TERNI – Per fermare il crescendo di reati e soprattutto il crescendo di angoscia nei cittadini la speranza sono i militari in strada. Quelli che si vedono di pattuglia nelle grandi città nell’ ambito del progetto Strade Sicure.
Terni come se fosse Roma, Napoli, Palermo o Milano. Ma questa e’ la richiesta. Il tema della sicurezza e’ ormai impellente dopo l’uscita pubblica di numerosi commercianti che sulle loro vetrine hanno affisso il cartello: “Basta furti, basta danni ai negozi. Sig. Prefetto quando pensate di intervenire?”.
Ma la lite sugli interventi da mettere in campo e’ a Palazzo Spada. Mercoledì mattina duro scambio di accuse tra maggioranza e opposizione sull’impiego dei militari.
Il consigliere comunale di Forza Italia, Francesco Maria Ferranti, ha utilizzato la conferenza stampa indetta dalla giunta per accusare l’amministrazione Bandecchi di averli solo sbandierati i militari ma di non aver mai avanzato richiesta ufficiale al Viminale. Il vicesindaco Corridore ha risposto con un comunicato stampa che riporta la data del 27 marzo come quella della domanda avanzata al prefetto per fare rientrare Terni nel progetto nazionale delle forze armate.
Difficile dire se Terni verrà accontentata, in quanto non si tratta di una grande area metropolitana e non sono presenti obiettivi sensibili.
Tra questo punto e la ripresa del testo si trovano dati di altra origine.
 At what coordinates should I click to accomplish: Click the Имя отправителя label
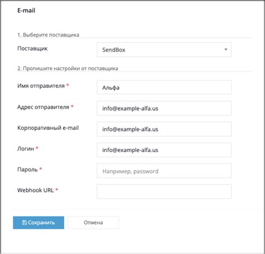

Comunque i militari sono visti come l’ ultima spiaggia in quanto la città e’ protagonista di una serie di episodi di razzie e di violenze che hanno destato clamore e che hanno colpito sia i negozi che le persone. Anche martedì nel corso dell’apposita conferenza stampa l’ amministrazione Bandecchi e’ tornata a sottolineare come le sue richieste di coordinamento delle risorse in campo per la sicurezza siano rimaste inascoltate. Ad iniziare dalle 11 pattuglie di vigilanza privata messe a disposizione dall’ università Unicusano e lasciate “solo” a guardia dei beni comunali.
Il Comune ha poi insistito sulle telecamere, anche se a Terni ne sono in funzione oltre 100 e un’altra cinquantina presto lo saranno. Un proliferare di occhi elettronici che finora ha avuto il merito di riprendere malviventi con i volti travisati da sciarpe e cappucci.